ELISA酶联免疫吸附实验原理：免疫分析是一种利用特定抗体与抗原或半抗原发生的高选择性高特异性识别和结合原理，对待测抗体或者抗原进行分析测定的方法，酶联免疫吸附分析（下称ELISA）是免疫分析的一种，分三个部分组成：免疫识别，信号输出和数据处理。

       ELISA步骤：免疫识别是在聚苯乙烯制成的96孔板上包被抗体，而后利用抗体识别待测的抗原（通常是疾病的蛋白质生物标记物，病毒，细菌等等，从复杂待测液中将抗原吸附到96孔板表面。接着用带有辣根过氧化酶（Horseradish Peroxidase, HRP）、荧光或放射性标记的抗体通过直接或者间接的方式输出识别信号。最后利用信号强度，标准样品浓度梯度等信息计算得出待测样中目标抗原的浓度。

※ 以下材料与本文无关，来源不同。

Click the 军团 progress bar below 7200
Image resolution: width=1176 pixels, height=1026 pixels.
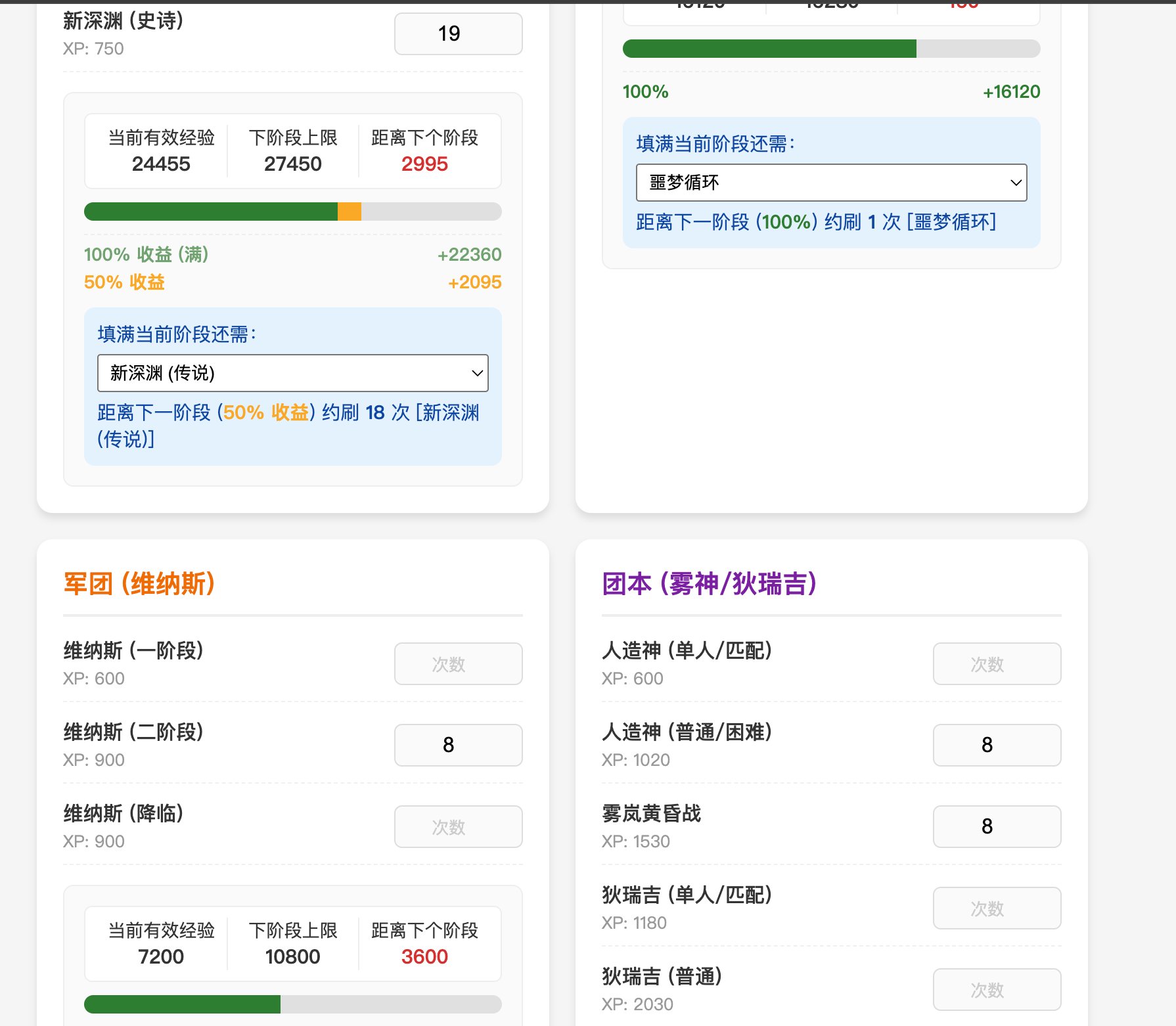(x=292, y=1004)
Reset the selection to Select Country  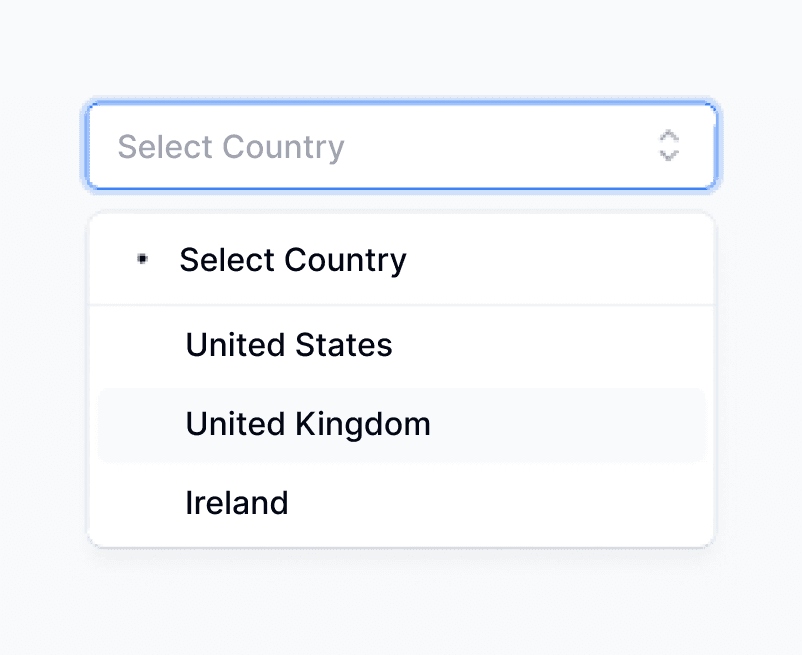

        ELISA 法是免疫诊断中的一项新技术，现已成功地应用于多种病原微生物所引起的传染病、寄生虫病及非传染病等方面的免疫诊断。也已应用于大分子抗原和小分子抗原的定量测定，根据已经使用的结果，认为 ELISA 法具有灵敏、特异、简单、快速、稳定及易于自动化操作等特点。不仅适用临床标本的检查，而且由于一天之内可以检查几百甚至上千份标本, 因此，也适合于血清流行病学调查。本法不仅可以用来测定抗体，而且也可用于测定体液中的循环抗原，所以也是一种早期诊断的良好方法。

ELISA 试剂盒基本原理：

1、抗原或抗体能以物理性地吸附于固相载体表面，可能是蛋白和聚苯乙烯表面间的疏水性部分相互吸附，并保持其免疫学活性；
2、抗原或抗体可通过共价键与酶连接形成酶结合物，而此种酶结合物仍能保持其免疫学和酶学活性；
3、酶结合物与相应抗原或抗体结合后，可根据加入底物的颜色反应来判定是否有免疫反应的存在，而且颜色反应的深浅是与标本中相应抗原或抗体的量成正比例的，因此，可以按底物显色的程度显示试验结果。
由于 ELISA 法一方面是建立在抗原与抗体免疫学反应的基础上，因而，具有特异性。而另一方面又由于酶标记抗原或抗体是酶分子与抗原或抗体分子的结合物，它可以催化底物分子发生反应，产生放大作用，正因为此种放大作用而使本法具有很高的敏感性。因此，ELISA 法是一种既敏感又特异的方法。

ELISA 试剂盒的质量评估要素：

1、特异性
特异性简单来说就是阴性样本的阴性检出率，要保证这一点首先就需要做到与其他检测抗体（原）无交叉感染，并且保证阴性样本检出的准确性。

2、灵敏度
灵敏度简单来说就是阳性样本的阳性检出率，一方面能够反映出试剂盒对于被检物质的最低检测能力，另一方面需要保证阳性样本检出的准确性。可通过我们自身待检物质的性质进行选择，如果我们待检物质浓度量很低，可以选择高灵敏的试剂。

3、精密性
又可称作重复性，一般而言，对于 ELISA 试剂盒而言，板间及板内精密性可控制在 15% 以内。有些 ELISA 试剂盒精密性可达到 10% 以内。

4、稳定性
稳定性是试剂盒必须有的基本属性，是指试剂（盒）在有效期内和规定条件下保持其性能的能力，一般有效期稳定性、运输稳定性、以及冻融稳定性。

5、操作简便性
同样对于 ELISA 的操作简便程度大家也是非常关心的，操作时间以及操作步骤也是我们在选择试剂盒过程中需要考虑的问题。